Go line by line through the entries and show those that hold the string "agent".

### INPUT FOR THIS TASK

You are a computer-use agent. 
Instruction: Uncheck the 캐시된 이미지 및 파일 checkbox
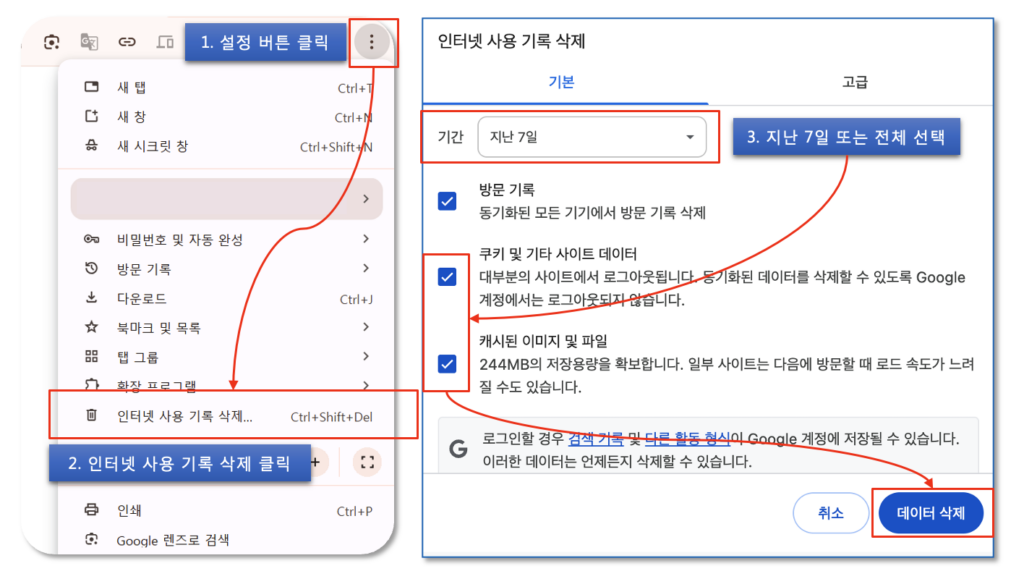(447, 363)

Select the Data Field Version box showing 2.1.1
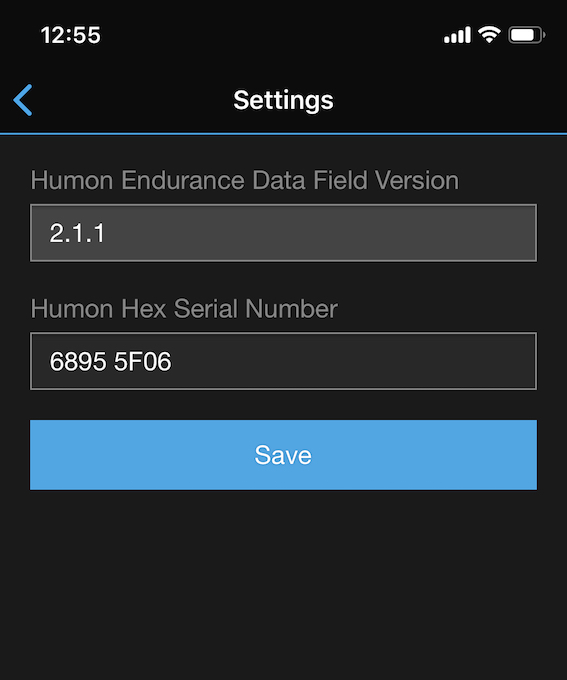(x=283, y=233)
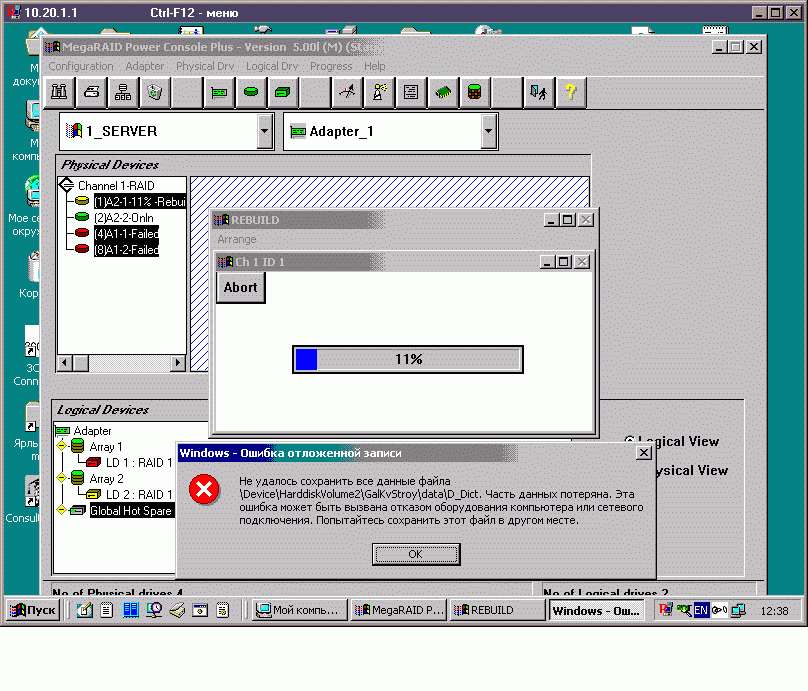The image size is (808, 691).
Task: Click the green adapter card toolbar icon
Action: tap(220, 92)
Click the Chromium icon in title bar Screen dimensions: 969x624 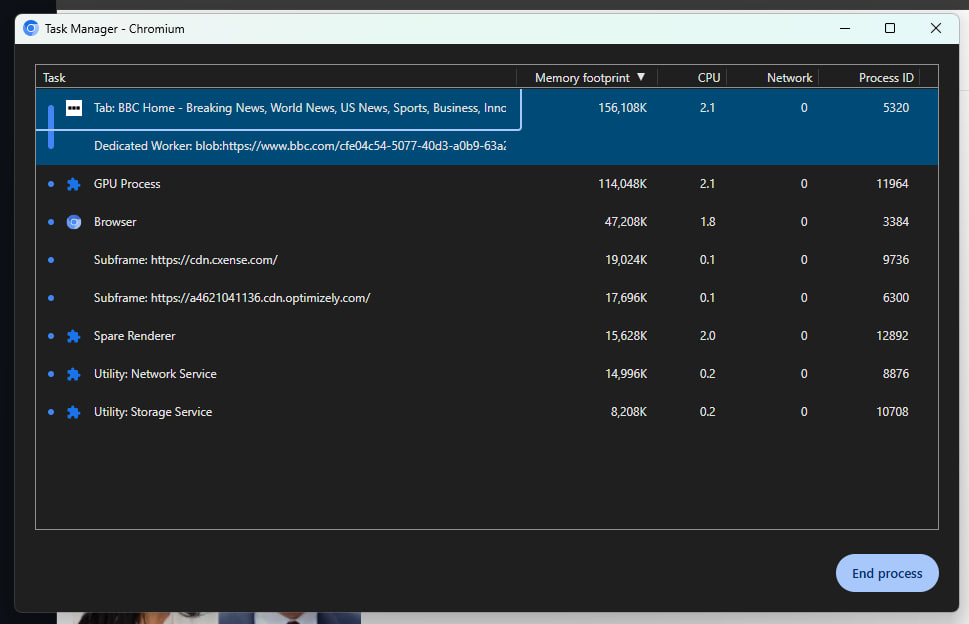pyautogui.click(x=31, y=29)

######
### INPUT FOR THIS TASK

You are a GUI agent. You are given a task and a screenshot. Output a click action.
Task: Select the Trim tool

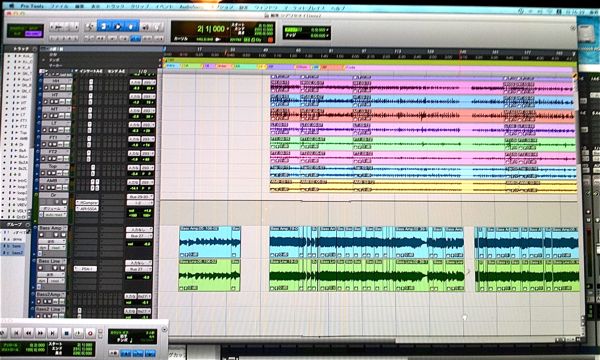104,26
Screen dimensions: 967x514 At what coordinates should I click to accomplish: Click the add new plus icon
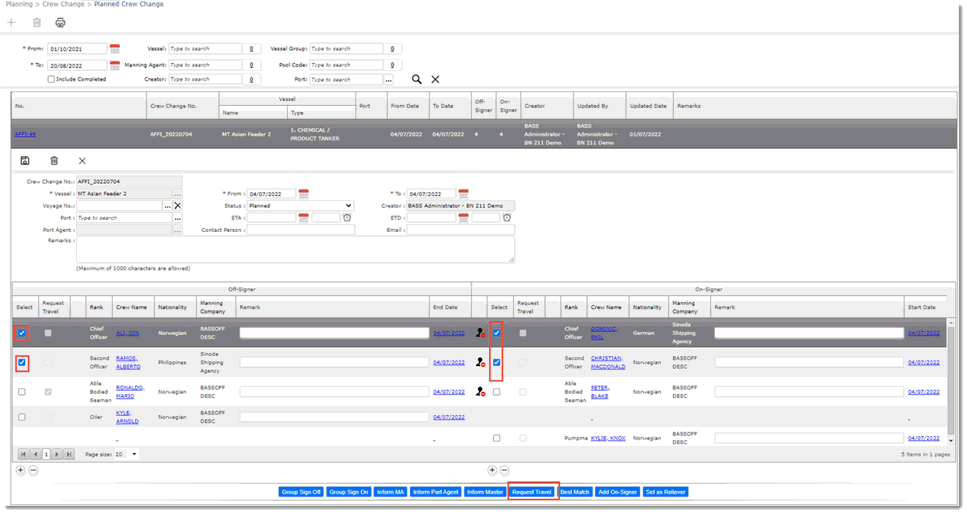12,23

######

- SOLUTION BELOW:
You are a computer-use agent. 
You are a GUI agent. You are given a task and a screenshot. Output a click action.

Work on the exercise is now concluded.